肺部药物传递系统已成为治疗肺部疾病的重要手段。干粉吸入剂是唯一以固体形式存在的肺部给药剂型，是药剂学研究热点。干粉吸入剂大多需要载体辅助药物到达有效部位产生疗效，因此载体是影响制剂有效沉积率的重要因素。载体多孔化可以改善载体空气动力学性质，调节药物-载体黏附力，提高药物的有效沉积率。但载体多孔化对干粉吸入剂药效影响的研究仍缺乏系统理论，其瓶颈是无法定向构建可控的多孔载体。申请人前期研究发现，利用热敏性孔道生成剂的孔洞蚀刻作用可产生可控的多孔载体，突破了载体多孔化技术瓶颈。并发现多孔载体孔隙率与干粉吸入剂有效沉积率在体内体外试验中均呈现出良好相关性。本课题拟在前期基础上，深入研究多孔化载体的成型机制，建立多孔载体结构与药物肺部有效沉积率之间的定量关系，基于多孔化对载体空气动力学、与药物相互作用等的影响以阐明多孔化载体提高药物有效沉积率的机制，对新型干粉吸入制剂的研发具有重要指导意义。
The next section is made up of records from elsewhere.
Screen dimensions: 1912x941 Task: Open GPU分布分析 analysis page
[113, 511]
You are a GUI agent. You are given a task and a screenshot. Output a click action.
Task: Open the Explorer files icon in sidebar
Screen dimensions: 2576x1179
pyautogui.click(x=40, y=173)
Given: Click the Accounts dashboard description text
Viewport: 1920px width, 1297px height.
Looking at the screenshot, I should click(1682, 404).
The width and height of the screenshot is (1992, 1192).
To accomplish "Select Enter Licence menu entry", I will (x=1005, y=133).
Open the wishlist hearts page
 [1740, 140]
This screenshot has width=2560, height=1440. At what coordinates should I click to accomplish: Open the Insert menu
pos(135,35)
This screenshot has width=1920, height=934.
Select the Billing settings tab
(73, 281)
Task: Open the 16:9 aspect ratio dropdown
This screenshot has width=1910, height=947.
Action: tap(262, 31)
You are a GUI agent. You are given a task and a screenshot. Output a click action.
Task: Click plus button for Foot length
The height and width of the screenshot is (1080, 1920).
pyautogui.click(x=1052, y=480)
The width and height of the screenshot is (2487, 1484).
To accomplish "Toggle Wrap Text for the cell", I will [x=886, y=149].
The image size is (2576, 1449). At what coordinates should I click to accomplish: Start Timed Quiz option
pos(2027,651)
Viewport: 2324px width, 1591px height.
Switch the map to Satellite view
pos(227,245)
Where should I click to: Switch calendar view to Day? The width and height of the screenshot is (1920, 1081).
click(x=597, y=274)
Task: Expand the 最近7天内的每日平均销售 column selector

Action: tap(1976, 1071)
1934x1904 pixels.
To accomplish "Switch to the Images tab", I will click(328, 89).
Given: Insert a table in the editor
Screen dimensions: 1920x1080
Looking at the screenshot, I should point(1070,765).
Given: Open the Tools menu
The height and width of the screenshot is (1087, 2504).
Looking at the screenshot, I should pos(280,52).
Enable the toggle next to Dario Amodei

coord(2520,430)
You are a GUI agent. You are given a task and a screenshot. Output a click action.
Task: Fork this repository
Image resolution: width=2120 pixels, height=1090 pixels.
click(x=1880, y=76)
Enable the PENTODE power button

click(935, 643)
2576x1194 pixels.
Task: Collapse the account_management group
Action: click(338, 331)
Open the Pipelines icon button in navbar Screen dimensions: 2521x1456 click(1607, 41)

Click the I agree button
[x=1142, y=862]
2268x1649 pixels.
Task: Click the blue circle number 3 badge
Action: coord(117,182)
Pulmonary drug delivery system has become an important treatment of lung disease. Dry powder inhalations (DPIs), the only dosage form in solid state for pulmonary drug delivery system, have attracted more attention in pharmaceutical researches. The carriers play a critical role in DPIs since they can help drugs deliver to the action site. An interesting phenomenon showed that the carriers with porous structure present higher fine particle fraction (FPF) and bioavailability comparing to the carriers without modification, which could be attributed to the hypothesis that the porous structure may improve the aerodynamics properties and regulate the drug-carrier adhesion force, and hence improve the drug deposition efficiency of DPIs. However, the systemic theory on the relationship between the porous structure of carriers and drug deposition efficiency of DPIs was not investigated in previous studies, which was restricted by the absence of controllable modification method to produce porous carriers. In our piorneer previous study, controllable porous mannitol carriers could be constructed with thermal-decomposition pore-forming agent. Moreover, it was found that good correlation existed between the porosities of porous carriers and the FPF values of DPIs both in vitro and in vivo. The purpose of this project is to systematically investigate the formation of the controllable porous structure of carriers with small-molecular alditol, establish the quantitative relationship between the pore size and porosity of porous carriers and FPF value, and clarify the mechanism of the enhanced drug efficacy of DPIs with the porous carriers base on the investigations on the aerodynamic properties of carriers and drug-carrier interaction forces. These studies will provide guidance for research and development of DPIs with high bioavailability.